Input for this task Block Start

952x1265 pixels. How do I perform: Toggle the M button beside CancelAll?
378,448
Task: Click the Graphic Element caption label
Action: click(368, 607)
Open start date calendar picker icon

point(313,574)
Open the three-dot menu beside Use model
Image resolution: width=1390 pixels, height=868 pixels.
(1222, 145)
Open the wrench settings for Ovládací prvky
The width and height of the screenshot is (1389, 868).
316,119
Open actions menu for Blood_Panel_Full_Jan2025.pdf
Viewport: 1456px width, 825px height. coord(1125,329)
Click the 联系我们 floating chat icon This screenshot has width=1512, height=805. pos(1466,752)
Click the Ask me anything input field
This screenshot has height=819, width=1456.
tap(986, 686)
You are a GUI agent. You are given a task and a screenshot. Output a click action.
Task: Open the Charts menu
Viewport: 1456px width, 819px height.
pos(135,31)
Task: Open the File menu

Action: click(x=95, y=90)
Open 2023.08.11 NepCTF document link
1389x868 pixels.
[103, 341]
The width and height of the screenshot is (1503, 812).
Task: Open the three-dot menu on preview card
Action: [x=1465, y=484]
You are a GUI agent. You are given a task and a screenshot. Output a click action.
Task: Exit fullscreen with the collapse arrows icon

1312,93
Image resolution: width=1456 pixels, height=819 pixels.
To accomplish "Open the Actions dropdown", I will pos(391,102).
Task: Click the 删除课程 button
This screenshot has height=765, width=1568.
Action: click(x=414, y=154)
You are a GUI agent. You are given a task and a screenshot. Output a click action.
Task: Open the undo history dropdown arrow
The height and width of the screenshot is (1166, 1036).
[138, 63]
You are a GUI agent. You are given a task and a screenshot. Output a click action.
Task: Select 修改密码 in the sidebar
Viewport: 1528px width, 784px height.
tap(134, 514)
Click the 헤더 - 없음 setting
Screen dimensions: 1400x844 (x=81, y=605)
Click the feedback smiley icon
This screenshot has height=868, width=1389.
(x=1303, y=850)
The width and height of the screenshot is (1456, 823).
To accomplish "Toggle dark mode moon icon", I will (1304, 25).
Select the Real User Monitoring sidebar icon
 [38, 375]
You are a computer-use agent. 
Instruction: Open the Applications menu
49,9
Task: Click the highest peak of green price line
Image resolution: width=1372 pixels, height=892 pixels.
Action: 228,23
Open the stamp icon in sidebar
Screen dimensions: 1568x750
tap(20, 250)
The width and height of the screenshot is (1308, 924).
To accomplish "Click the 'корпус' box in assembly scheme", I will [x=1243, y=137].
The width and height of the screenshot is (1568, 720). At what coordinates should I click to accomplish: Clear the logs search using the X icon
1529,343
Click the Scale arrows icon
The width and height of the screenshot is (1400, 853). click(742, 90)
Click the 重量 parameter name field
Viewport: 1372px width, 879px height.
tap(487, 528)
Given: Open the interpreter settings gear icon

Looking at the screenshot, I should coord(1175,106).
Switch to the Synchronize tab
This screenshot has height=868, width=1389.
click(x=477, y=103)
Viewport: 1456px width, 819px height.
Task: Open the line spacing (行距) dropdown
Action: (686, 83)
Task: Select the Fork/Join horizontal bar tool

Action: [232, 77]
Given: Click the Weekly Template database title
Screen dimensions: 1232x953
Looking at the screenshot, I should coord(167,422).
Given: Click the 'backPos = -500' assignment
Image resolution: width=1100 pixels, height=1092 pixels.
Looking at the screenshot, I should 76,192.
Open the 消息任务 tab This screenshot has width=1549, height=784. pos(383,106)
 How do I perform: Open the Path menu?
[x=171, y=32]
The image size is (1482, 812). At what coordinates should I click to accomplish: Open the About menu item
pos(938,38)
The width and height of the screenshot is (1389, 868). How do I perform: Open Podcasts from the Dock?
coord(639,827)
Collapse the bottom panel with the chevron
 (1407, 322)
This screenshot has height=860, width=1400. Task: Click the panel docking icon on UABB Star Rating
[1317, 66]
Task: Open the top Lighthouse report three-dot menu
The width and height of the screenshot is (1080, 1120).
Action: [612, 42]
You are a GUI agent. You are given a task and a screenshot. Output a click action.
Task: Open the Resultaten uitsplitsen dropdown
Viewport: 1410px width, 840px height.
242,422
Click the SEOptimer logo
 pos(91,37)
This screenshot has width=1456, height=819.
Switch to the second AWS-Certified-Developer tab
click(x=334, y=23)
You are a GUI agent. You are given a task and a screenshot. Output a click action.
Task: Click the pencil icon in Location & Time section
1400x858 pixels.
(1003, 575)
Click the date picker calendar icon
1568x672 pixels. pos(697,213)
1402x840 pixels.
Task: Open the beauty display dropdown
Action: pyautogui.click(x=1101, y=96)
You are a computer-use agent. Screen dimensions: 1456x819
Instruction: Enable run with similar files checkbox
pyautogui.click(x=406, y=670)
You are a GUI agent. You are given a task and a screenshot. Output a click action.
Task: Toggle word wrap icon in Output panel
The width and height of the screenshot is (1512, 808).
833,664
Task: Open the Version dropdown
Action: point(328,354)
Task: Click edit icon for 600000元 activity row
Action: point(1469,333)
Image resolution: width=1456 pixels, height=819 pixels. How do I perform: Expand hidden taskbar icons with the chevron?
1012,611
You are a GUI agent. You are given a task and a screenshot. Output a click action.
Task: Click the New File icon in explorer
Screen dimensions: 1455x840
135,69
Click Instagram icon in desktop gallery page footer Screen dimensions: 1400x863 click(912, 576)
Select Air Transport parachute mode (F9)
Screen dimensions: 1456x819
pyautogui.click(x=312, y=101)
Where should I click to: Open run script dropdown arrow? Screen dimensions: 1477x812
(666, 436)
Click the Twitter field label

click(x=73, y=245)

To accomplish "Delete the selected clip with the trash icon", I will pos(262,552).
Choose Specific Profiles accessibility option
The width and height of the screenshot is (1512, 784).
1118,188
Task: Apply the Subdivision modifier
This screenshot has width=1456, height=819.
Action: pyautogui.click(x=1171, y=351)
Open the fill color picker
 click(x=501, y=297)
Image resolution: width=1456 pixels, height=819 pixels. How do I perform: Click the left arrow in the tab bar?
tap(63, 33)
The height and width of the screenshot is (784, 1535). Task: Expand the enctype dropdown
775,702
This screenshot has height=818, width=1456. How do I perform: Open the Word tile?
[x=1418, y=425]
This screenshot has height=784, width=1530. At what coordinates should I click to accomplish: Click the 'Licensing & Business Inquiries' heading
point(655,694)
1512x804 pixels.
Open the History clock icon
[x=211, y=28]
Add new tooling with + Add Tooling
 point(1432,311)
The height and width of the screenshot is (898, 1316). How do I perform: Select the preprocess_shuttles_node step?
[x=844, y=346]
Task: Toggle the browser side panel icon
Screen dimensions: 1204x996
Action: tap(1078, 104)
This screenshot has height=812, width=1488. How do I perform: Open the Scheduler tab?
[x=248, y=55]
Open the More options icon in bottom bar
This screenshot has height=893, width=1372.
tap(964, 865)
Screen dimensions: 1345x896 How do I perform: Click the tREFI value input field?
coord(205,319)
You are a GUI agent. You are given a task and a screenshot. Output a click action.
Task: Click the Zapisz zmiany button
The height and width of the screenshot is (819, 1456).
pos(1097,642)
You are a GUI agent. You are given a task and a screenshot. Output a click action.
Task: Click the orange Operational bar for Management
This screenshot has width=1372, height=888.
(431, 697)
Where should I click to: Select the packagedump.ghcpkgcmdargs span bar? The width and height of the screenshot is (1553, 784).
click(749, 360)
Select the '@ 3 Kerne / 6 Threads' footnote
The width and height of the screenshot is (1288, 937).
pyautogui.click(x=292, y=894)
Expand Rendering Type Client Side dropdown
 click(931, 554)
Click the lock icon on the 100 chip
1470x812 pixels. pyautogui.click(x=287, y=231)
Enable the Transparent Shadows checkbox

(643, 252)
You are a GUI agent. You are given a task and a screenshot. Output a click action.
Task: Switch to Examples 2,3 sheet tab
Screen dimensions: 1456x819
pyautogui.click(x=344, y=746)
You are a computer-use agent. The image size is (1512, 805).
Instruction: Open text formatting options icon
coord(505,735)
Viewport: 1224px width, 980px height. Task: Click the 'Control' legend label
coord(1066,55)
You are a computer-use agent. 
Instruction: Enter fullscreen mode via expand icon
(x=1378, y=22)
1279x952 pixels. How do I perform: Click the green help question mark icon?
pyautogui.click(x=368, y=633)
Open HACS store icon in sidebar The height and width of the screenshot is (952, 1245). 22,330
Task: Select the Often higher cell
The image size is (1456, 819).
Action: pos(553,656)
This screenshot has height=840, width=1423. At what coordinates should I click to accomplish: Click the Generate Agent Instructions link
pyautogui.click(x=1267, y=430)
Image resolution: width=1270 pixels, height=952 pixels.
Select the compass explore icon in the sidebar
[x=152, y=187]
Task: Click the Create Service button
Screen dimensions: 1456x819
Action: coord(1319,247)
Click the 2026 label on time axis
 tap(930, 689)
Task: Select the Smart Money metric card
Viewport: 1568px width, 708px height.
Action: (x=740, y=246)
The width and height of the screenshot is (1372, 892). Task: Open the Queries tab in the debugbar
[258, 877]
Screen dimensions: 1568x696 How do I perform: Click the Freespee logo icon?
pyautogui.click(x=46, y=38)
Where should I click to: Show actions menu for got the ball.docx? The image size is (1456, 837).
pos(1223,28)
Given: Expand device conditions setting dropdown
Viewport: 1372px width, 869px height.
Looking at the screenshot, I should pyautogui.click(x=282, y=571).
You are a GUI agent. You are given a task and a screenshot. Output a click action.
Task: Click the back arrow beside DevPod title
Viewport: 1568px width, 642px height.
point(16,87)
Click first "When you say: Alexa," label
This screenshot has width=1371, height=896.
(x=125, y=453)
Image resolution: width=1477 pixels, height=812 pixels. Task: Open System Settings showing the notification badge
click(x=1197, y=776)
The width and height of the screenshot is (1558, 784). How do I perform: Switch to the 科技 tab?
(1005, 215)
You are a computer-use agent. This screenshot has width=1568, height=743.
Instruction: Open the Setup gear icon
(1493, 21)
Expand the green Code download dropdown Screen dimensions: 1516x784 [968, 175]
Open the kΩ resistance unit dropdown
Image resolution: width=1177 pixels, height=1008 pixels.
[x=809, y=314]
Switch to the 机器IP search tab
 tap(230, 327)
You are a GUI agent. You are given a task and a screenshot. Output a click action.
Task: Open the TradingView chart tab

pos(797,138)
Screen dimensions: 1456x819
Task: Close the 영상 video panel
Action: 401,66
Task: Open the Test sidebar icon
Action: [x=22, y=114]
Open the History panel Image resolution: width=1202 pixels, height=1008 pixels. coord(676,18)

Input for this task Block End

-- What the task requires --
Reproduce each line above that contains "computer".

-- Written answer --
You are a computer-use agent. 
You are a computer-use agent. Screen dimensions: 1456x819
You are a computer-use agent. The image size is (1512, 805).
You are a computer-use agent. 
You are a computer-use agent. This screenshot has width=1568, height=743.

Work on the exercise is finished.